* Record excerpts *
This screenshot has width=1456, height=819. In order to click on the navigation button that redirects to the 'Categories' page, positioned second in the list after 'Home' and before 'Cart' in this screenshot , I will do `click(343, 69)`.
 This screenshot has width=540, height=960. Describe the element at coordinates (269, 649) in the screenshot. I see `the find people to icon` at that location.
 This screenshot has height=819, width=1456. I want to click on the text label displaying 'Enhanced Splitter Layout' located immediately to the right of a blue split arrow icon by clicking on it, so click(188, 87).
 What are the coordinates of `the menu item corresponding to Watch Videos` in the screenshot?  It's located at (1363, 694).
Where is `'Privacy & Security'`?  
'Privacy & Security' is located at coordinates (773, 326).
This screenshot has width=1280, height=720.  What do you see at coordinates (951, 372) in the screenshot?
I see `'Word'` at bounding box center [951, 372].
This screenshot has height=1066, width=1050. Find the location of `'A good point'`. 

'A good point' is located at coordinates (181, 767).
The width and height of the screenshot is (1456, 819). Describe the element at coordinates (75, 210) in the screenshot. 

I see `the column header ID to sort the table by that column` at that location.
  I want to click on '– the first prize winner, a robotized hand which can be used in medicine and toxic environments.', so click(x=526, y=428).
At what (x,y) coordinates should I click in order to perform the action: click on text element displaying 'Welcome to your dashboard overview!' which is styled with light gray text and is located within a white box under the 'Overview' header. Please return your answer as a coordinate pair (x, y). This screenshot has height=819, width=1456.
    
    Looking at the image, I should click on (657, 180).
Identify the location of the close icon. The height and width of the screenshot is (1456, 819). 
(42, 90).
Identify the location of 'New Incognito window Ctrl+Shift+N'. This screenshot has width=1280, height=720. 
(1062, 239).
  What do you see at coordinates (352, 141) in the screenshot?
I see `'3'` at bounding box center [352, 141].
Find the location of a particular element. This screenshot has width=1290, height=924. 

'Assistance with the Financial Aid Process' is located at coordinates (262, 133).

* Given request *
Turn every line of the material above into a numbered list, one line per item, and drop the blank lines.

* Full answer *
1. This screenshot has width=1456, height=819. In order to click on the navigation button that redirects to the 'Categories' page, positioned second in the list after 'Home' and before 'Cart' in this screenshot , I will do `click(343, 69)`.
2.  This screenshot has width=540, height=960. Describe the element at coordinates (269, 649) in the screenshot. I see `the find people to icon` at that location.
3.  This screenshot has height=819, width=1456. I want to click on the text label displaying 'Enhanced Splitter Layout' located immediately to the right of a blue split arrow icon by clicking on it, so click(188, 87).
4.  What are the coordinates of `the menu item corresponding to Watch Videos` in the screenshot?  It's located at (1363, 694).
5. Where is `'Privacy & Security'`?  
6. 'Privacy & Security' is located at coordinates (773, 326).
7. This screenshot has width=1280, height=720.  What do you see at coordinates (951, 372) in the screenshot?
8. I see `'Word'` at bounding box center [951, 372].
9. This screenshot has height=1066, width=1050. Find the location of `'A good point'`. 
10. 'A good point' is located at coordinates (181, 767).
11. The width and height of the screenshot is (1456, 819). Describe the element at coordinates (75, 210) in the screenshot. 
12. I see `the column header ID to sort the table by that column` at that location.
13.   I want to click on '– the first prize winner, a robotized hand which can be used in medicine and toxic environments.', so click(x=526, y=428).
14. At what (x,y) coordinates should I click in order to perform the action: click on text element displaying 'Welcome to your dashboard overview!' which is styled with light gray text and is located within a white box under the 'Overview' header. Please return your answer as a coordinate pair (x, y). This screenshot has height=819, width=1456.
15.     Looking at the image, I should click on (657, 180).
16. Identify the location of the close icon. The height and width of the screenshot is (1456, 819). 
17. (42, 90).
18. Identify the location of 'New Incognito window Ctrl+Shift+N'. This screenshot has width=1280, height=720. 
19. (1062, 239).
20.   What do you see at coordinates (352, 141) in the screenshot?
21. I see `'3'` at bounding box center [352, 141].
22. Find the location of a particular element. This screenshot has width=1290, height=924. 
23. 'Assistance with the Financial Aid Process' is located at coordinates (262, 133).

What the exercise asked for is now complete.